Property Sourcing Companies - Should You Use One?

Anthony Ayton, Director of Repolist, shares his views on using property sourcing companies. Do they hold the key to giving investors BMV opportunities in the best areas or are they a waste of money? You decide.

In the past eight years there have been numerous scandals with property sourcing companies. At the mild end of the scale are the companies that offer property with a ‘discount’ that can be considered deluded at best. At the worst end, we have seen companies that commit outright fraud by either taking upfront reservation or admin fees with no real intention of completing deals for clients, or selling properties and taking fees where there is no mandate for sale.

I have met and spoken to hundreds if not thousands of property investors over the last 12 years. Of those that have an investment property they regret buying, they almost always bought this property from a sourcer or intermediary (I say this as a former sourcer). Don't get me wrong, there are a few reputable operators out there. But generally they offer the sort of service that either promises high rental yields in poorer areas, or help investors add value to a property with well thought out refurbishment projects. No credible company would, in my opinion, make a public claim of being able to offer 20-30% BMV in the current climate.
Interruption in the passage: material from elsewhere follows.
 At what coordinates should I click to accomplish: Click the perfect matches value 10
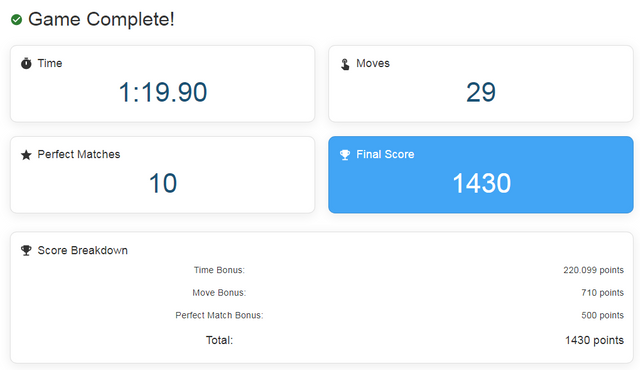tap(163, 183)
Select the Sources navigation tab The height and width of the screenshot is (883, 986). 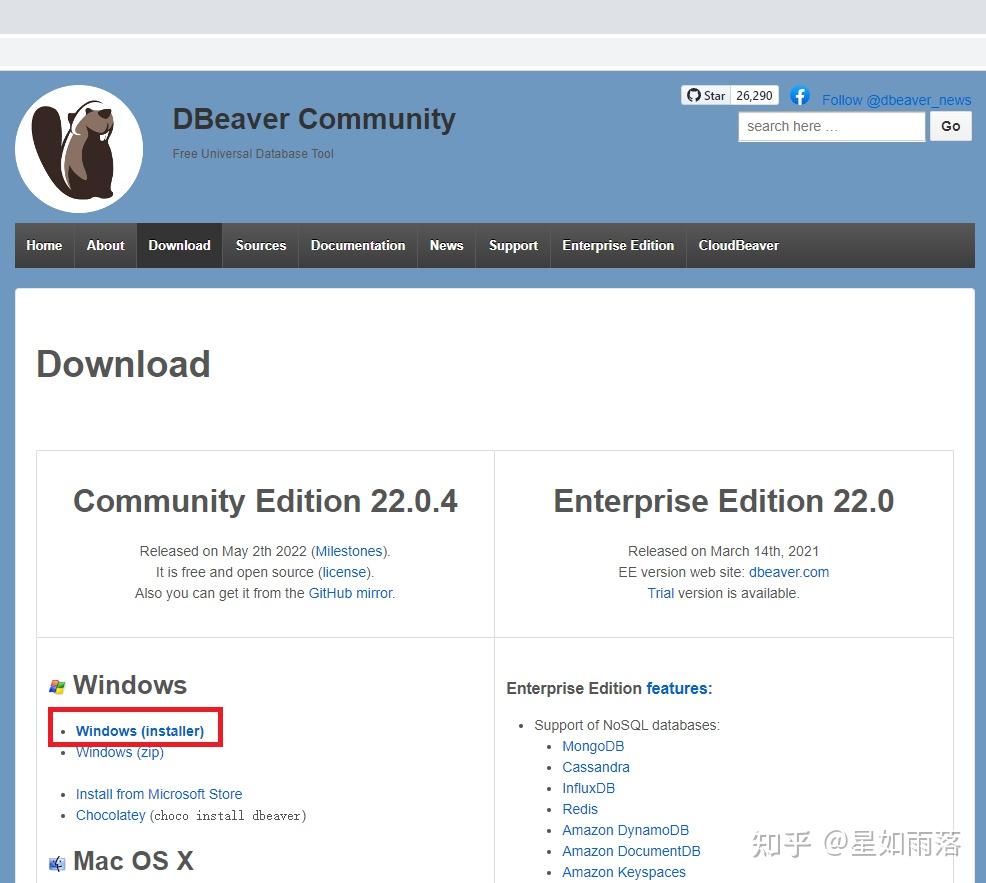point(260,245)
If in 2005 you had gone into an estate agent with a bag of money and only the word ‘yes’ in your vocabulary, you’d be sitting pretty on a pile of equity right now. If you had spent that money with a property sourcer at the time, chances are your new build two-bedroom flat in Sheffield’s regeneration area is still way offside in terms of equity.

In 2008 there were 750,000 properties for sale on the UK market, prices were falling in many areas and it was difficult to secure mortgage finance. However, it was easy to find a property perhaps at auction selling for 70% of the price of a similar property sold by an estate agent six months earlier. I would argue that this was the market value at the time the deal was struck, as there were not many keen buyers or willing lenders at the time.

It is entirely different to today’s market. There are less than 500,000 UK properties for sale and the market is fairly hot. Where Repolist is based in Brighton, estate agents turn their noses up at non-cash buyers and receive multiple offers on almost all properties new to the market. The idea that a significant number of vendors have attractive properties for sale at a 30% discount... it’s magic beans, nonsense.

Nowadays, some sourcing companies are offering properties with 15-17% discounts. According to the Royal Institute of Chartered Surveyors, surveyors have a 20% margin for error when valuing properties. So how does an unqualified sourcer offer a discount of 15% in the context of a 20% error margin on a property he may not have visited? On properties worth less than £100k, it’s even more difficult: things like central heating and new windows can account for 2-4% of the property value. Sourcing fees often swallow up any perceived savings.

If you make 200 cash offers on properties at 20% below the asking price in seven days you may personally get a BMV deal, but trust me, you'll have earned it. If you think someone is going to give you £30-70k of genuinely provable equity for £5-10k? Magic beans. Why would a sourcer give you that property for such a discounted price? It’s the question every property investor should ask themselves before even thinking about using a property sourcer.